Nota biográfica

Uma vida dedicada à indústria da publicidade e às relações públicas. Escrita e pintura são a sua profissão e a sua paixão. Grande divulgador do associativismo. Ainda não publicou um livro de poesia.

Daniel D. Dias – “Glória ao mundo digital”

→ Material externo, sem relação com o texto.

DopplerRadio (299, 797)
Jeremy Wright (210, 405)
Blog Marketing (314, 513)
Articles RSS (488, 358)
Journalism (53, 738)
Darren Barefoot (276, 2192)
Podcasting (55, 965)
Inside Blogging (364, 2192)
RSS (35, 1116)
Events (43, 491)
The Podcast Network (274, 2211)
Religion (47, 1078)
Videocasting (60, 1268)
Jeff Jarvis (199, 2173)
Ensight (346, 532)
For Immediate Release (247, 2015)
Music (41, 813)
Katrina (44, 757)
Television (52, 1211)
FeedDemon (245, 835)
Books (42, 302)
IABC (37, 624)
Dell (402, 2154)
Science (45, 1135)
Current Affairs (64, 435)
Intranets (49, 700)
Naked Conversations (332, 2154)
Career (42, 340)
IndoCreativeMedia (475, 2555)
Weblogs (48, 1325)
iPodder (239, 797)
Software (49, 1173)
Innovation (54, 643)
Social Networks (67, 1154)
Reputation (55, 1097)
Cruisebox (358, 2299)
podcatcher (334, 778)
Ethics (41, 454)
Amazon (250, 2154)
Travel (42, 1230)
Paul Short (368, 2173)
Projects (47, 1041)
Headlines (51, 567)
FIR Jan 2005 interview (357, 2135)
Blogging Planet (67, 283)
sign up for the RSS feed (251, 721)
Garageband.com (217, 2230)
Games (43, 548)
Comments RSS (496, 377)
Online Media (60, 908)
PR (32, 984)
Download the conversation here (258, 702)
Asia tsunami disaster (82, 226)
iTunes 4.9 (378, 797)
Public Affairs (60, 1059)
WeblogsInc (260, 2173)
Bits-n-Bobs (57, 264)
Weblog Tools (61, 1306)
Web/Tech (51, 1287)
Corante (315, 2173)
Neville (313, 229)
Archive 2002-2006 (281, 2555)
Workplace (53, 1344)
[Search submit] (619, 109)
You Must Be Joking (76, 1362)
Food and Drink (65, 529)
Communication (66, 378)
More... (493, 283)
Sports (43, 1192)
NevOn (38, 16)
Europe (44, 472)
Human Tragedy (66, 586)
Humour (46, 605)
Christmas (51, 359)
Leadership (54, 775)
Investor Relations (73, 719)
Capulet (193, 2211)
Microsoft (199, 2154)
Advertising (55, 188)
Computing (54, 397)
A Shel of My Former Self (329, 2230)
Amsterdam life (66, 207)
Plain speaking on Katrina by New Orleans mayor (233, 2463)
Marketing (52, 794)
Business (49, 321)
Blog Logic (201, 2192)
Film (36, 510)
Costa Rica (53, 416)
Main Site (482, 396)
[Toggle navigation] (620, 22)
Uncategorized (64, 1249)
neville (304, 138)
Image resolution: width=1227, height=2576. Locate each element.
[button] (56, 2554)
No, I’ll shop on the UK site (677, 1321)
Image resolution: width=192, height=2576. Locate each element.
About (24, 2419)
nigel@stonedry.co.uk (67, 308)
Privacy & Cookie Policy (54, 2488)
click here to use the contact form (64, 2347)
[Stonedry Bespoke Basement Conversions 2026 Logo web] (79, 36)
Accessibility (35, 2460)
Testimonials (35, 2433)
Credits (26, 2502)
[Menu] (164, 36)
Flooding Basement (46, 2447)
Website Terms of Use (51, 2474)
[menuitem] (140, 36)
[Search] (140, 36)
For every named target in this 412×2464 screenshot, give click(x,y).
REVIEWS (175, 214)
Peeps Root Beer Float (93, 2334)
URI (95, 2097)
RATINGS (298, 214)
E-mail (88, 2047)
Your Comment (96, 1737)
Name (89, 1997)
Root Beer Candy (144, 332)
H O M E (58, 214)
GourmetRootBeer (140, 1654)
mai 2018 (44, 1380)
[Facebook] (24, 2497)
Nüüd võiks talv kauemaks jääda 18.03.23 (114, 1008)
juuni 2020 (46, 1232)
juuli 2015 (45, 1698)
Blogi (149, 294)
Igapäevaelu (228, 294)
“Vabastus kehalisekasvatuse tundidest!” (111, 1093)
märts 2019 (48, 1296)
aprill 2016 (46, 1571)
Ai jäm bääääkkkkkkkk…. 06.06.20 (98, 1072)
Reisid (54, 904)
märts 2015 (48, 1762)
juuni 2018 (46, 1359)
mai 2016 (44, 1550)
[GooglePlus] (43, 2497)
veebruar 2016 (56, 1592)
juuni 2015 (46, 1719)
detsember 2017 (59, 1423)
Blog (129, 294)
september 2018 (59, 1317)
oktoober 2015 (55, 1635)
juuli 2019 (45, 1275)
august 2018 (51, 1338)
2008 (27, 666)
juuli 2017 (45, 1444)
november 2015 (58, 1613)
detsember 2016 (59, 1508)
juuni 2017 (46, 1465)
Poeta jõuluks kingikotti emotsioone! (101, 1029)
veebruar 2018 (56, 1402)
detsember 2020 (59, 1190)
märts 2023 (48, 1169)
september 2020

10.05.2012 | Produção e voz: Luís Gaspar

Estou aqui,
sentado,
nesta cave obscura,
no centro do mundo
Lá fora
há cheias, nevões, secas, corrupções, golpes de estado, burlas, revoluções
mas nada se agita no meu corpo,
nada perturba a minha mente
Existirá mesmo alguma coisa lá fora?
Estou aqui sentado em pleno mundo digital
e posso decidir
o que existe
o que é verdadeiro
o que é importante
Agora
neste fascinante mundo
fratalizado, bip-mapizado, pixelizado
posso apagar ou guardar
num qualquer limbo impoluto e reservado,
sem risco de castigo ou penitencia
tudo o que quero…
Até o inferno, agora, está ao alcance dum clique
Ah como é fácil comunicar
reunir todos os amigos numa só página da internet
confraternizar com eles
sem ter de lhes abrir a porta
ou oferecer-lhes um copo de vinho
O que não é digital pode ignorar-se:
a realidade tornou-se matéria negra
que nem o scâner e os telescópios podem detetar
Salvé!
Bem hajas abençoada tecnologia!
Finalmente posso ser um deus verdadeiro
e abandonar a realidade analógica do meu corpo
ao cuidado desses senhores de bata branca
que na ponta dos seus dedos fininhos
reduzem tudo a nomes estranhos
(Sei que eles tudo farão para que o meu traseiro sensível
não fique dormente de estar sentado.
Sei que se for necessário,
digitalizarão as minhas nádegas
para que se tornem virtuais e não me incomodem…)
Salvé!
Bem hajas, mundo digital!
Finalmente posso tratar a minha vida desfocada e triste
Num qualquer programa de Photoshop
E melhorá-la, dar-lhe brilho, acrescentar-lhe fantasia
O meu passado
revisto e melhorado
ficará depositado para memória futura
para que todos possam consultá-lo
e prestar-me a homenagem há muito devida
Salvé!
Posso finalmente correr mundo
Percorrer as rotas de migração das aves e das baleias
Viajar no espaço cósmico ou no tempo
e tudo isso sem asas nem motores
e posso entrar onde quiser,
sem nada pagar, sem correr riscos
nos templos da arte e da ciência,
nos teatros de guerra e fóruns mundiais
nos hospícios e lupanares,
nos lugares mais sagrados do bem e do mal…
Agora
posso ser benemérito sem limites,
e corajoso e intrépido como sempre sonhei
Posso proteger as espécies ameaçadas
combater a desertificação, o trabalho infantil
lutar contra ditaduras, a exploração capitalista e a violência doméstica
fazer companhia a doentes, velhos e sem abrigo…
Posso contribuir até para derrubar ditaduras…
E, tudo isto, sem sair daqui
Sentado,
nesta cave obscura
no centro do mundo!
(Só há uma coisa que me está interdito fazer
deixar de pagar a electricidade…)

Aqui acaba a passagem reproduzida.